Some activists, furious with what they regard as the administration’s slow progress, turned up at the home of Ron Klain, Mr. Biden’s chief of staff, in September and deposited a fake mountain of bones on the sidewalk in protest. Another group protested outside Mr. Zients’s home on Wednesday morning.
Addressing criticism that the Biden plan is not focused on building capacity overseas, Dr. Kessler said that domestic manufacturing “is important not only for the U.S. supply, but for global supply.”
At the same time, partnering with big drug makers offers no guarantees. Mr. Biden announced earlier this year that he had brokered a deal with Merck & Co., the pharmaceutical giant, to manufacture Johnson & Johnson’s vaccine, including for other countries. Officials hailed the partnership as historic, saying it fit in with the president’s vision of a manufacturing campaign like the one Franklin D. Roosevelt spearheaded to produce supplies for World War II.

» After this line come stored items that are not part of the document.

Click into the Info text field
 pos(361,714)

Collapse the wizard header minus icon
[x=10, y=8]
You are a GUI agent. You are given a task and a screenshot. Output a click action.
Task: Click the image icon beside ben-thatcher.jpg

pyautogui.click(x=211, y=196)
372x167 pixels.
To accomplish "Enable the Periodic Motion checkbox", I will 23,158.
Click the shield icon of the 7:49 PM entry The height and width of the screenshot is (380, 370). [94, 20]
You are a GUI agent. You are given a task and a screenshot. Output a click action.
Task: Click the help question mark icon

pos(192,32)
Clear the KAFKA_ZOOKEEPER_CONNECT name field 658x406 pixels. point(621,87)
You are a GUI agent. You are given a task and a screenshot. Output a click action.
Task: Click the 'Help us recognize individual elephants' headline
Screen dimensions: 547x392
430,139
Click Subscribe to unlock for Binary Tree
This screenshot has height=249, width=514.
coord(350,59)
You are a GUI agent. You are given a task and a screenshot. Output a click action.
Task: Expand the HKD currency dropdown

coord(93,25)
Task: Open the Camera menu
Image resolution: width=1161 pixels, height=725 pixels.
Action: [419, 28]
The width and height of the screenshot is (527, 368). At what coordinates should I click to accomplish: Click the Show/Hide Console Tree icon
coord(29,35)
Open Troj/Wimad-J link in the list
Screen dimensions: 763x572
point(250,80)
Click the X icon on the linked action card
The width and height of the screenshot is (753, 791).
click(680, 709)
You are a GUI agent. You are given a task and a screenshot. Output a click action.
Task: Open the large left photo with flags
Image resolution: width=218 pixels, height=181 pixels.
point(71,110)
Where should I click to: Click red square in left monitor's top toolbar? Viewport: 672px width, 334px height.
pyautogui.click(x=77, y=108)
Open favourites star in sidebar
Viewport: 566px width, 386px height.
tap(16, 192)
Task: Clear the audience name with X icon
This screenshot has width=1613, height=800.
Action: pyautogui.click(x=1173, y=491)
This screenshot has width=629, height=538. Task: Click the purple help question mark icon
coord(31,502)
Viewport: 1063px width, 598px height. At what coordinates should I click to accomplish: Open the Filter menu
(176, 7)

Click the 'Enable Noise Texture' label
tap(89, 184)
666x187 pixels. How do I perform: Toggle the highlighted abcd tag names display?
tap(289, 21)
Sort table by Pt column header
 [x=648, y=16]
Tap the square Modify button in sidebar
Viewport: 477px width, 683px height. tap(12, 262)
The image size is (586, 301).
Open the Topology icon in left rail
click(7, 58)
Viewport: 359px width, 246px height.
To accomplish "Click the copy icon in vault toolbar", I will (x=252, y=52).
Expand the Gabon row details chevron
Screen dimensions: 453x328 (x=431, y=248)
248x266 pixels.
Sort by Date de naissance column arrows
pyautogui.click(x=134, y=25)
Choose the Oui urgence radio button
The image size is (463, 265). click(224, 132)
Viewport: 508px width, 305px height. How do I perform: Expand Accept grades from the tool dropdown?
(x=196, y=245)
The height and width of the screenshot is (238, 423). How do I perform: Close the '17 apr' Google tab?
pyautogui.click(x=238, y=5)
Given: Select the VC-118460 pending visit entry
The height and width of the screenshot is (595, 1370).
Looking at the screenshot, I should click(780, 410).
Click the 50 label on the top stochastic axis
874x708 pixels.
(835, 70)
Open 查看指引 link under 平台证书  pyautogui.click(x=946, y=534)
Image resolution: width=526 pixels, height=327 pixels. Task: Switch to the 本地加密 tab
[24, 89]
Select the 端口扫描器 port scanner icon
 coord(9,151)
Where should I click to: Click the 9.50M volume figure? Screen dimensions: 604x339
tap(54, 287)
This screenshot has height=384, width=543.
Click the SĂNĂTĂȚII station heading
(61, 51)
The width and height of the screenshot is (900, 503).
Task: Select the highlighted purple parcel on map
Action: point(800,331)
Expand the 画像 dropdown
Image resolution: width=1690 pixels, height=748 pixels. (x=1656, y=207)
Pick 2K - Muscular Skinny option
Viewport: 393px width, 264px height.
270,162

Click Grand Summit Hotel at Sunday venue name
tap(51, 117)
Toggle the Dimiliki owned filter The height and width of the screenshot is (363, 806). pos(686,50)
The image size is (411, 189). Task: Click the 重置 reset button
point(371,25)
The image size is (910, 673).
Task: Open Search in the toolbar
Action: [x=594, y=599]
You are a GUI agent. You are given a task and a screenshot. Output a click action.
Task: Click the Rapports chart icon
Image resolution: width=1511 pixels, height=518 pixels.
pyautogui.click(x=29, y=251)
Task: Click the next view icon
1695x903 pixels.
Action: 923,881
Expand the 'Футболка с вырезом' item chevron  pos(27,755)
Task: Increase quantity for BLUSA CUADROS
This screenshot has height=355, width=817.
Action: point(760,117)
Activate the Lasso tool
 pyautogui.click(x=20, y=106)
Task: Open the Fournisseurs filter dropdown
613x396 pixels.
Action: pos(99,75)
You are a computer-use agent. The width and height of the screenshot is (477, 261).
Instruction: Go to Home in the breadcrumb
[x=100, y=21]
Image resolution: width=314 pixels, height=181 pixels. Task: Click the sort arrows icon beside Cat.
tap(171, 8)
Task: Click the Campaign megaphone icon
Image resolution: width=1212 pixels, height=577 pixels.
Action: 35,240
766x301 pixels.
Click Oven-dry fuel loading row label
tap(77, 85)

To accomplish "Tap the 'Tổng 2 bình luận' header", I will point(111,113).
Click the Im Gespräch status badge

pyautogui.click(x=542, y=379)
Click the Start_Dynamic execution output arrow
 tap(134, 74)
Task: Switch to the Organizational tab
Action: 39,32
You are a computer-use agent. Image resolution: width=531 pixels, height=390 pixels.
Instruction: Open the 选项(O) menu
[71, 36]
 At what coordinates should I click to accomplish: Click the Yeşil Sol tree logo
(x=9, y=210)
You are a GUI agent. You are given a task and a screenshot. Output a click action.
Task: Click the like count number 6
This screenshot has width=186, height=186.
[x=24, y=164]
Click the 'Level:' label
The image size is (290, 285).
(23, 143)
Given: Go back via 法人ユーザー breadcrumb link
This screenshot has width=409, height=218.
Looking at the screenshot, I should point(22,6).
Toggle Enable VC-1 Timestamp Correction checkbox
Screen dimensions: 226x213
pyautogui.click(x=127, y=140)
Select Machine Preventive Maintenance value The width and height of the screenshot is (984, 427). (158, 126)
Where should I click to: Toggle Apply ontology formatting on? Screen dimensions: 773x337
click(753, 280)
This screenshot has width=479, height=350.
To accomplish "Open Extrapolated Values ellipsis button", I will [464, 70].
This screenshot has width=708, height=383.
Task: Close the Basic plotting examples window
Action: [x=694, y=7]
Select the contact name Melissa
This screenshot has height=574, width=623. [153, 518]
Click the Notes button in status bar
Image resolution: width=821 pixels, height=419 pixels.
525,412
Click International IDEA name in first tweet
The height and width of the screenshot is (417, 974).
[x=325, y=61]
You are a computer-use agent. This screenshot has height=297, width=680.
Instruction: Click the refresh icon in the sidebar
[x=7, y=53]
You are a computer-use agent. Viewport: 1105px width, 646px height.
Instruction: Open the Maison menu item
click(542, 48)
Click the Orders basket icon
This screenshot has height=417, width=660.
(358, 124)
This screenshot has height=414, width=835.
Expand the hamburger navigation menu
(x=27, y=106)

But the Merck deal has not panned out as expected. Administration officials initially hoped Merck would begin producing the vaccine’s key ingredient by the end of this year, but that will not happen until April, Dr. Kessler said.
Congress put a total of $16.05 billion in the American Rescue Plan this year, in two separate tranches, that could be used to procure and manufacture treatments, vaccines and other tools for ending the pandemic.
But in an analysis released this summer, the AIDS advocacy group Prep4All found that all told, the administration had spent $145 million — just $12 million of it from the American Rescue Plan — to expand vaccine manufacturing. Most went to retrofitting Merck’s production lines.